Hello all, would like your thoughts on higher mileage early E63 AMGs. Last time I was here, I was asking about the various W212 E350's and E550's, I've test driven several E350's and aside from that fading wood trim on many of them I was pretty impressed with them. However, I've always been a performance car kind of guy. Funny enough, when I was going to look at a W212 E550 and found out someone put a deposit on it I went to the local VW dealer as I heard they finally had the (then) new 2018 Golf R's in after months of being held up in customs. Sure enough they had them, I test drove an '18 with the DSG and loved it. They gave me a good trade offer on the truck which I really did not want to own anymore, and I'm now the original owner of a '18 Golf R DSG.

Anyway, I mention that because I'd like a car that did not cost $42k that I can drive to work, and not freak out about every scratch or ding (I'm still at this phase with the R and this was a reason I always wanted used over new...but the R's were so hard to come by for so long I didn't want to wait for used and wanted to be able to pick without driving all over so I broke my rule and bought new). That aside, obviously an early W212 E350 is well in the sub-$16k range which I'm much more ok with using as a "beater" (even an '11 with 93k miles for $11k which seems pretty reasonable). I found a 2010 and a 2011 E63, both with right around 90k miles on them. The '10 is listed below (this apparently was listed on this very forum back in January, and discussed a bit more here)
https://www.cars.com/vehicledetail/d...5767/overview/

The '11 is listed below, doesn't seem to have the scary buyback on its history, but is a bit more as well.
https://www.cargurus.com/Cars/invent...ting=250220152

Flipping through some threads here, besides the head bolts on the early E63 it does not seem like there is any particular worry point, besides AMG specific items being more expensive than non-AMG variants. I've long bought into the "German car scary, stay away" thing, but after what a POS my C5 Z06 was I have sworn off American cars. I see a lot of hate thrown at AMGs, BMW Ms, and various other performance German cars that I'm really not sure that all of them have truly earned.
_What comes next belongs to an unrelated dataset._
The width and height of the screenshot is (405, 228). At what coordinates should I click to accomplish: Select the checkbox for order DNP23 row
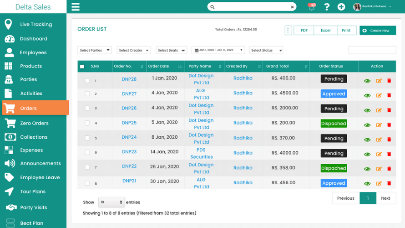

I looked at a 2015 Audi S6 and it seemed flawless in operation, no issues at all but at the time they weren't willing to deal on that Z06 I had and it had some cosmetic issues. I'm getting to where I think a lot of that diatribe comes from American car owners to justify to themselves why they don't want the performance German cars (that they can't afford). I say this full aware, I'm looking at a very used and older E63...however, it seems of the AMGs, the C63 and E63 with the M156 are pretty trouble free. And I don't know the engine code, but I thought the older supercharged E55s were also supposed to be even more reliable (not that I'm looking for one of those).
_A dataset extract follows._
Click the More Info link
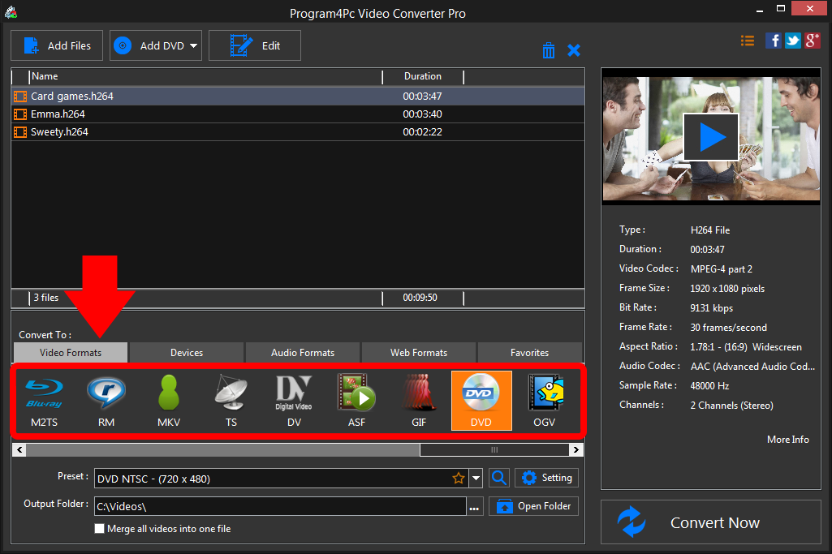Viewport: 832px width, 554px height. click(x=787, y=440)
I'm ok with some more costly repairs or running costs (brakes, rotors, etc), but my question to you guys is, are there any big ticket items to be concerned with on these? I was considering an LS460 (Yes, total different spectrum as I know that's very snoozy, but I do like cruisers what can I say) and found that the AWD ones have vibration problems, the air suspension is horridly expensive and unreliable (like all of them) though particularly bad on '07-'12 460s, and they have a brake actuator problem that's $2,500 P&L to get fixed and still $1,700 if you DIY. The 460's mushy awful shifts always annoyed me, I like the aggressive shifts of my DSG and of the DCT on the E63 with that pop as it shifts. So if I'm going to be possibly fixing expensive issues, I'd far rather spend a bit more for what I'd really rather own than settling on a boring LS460.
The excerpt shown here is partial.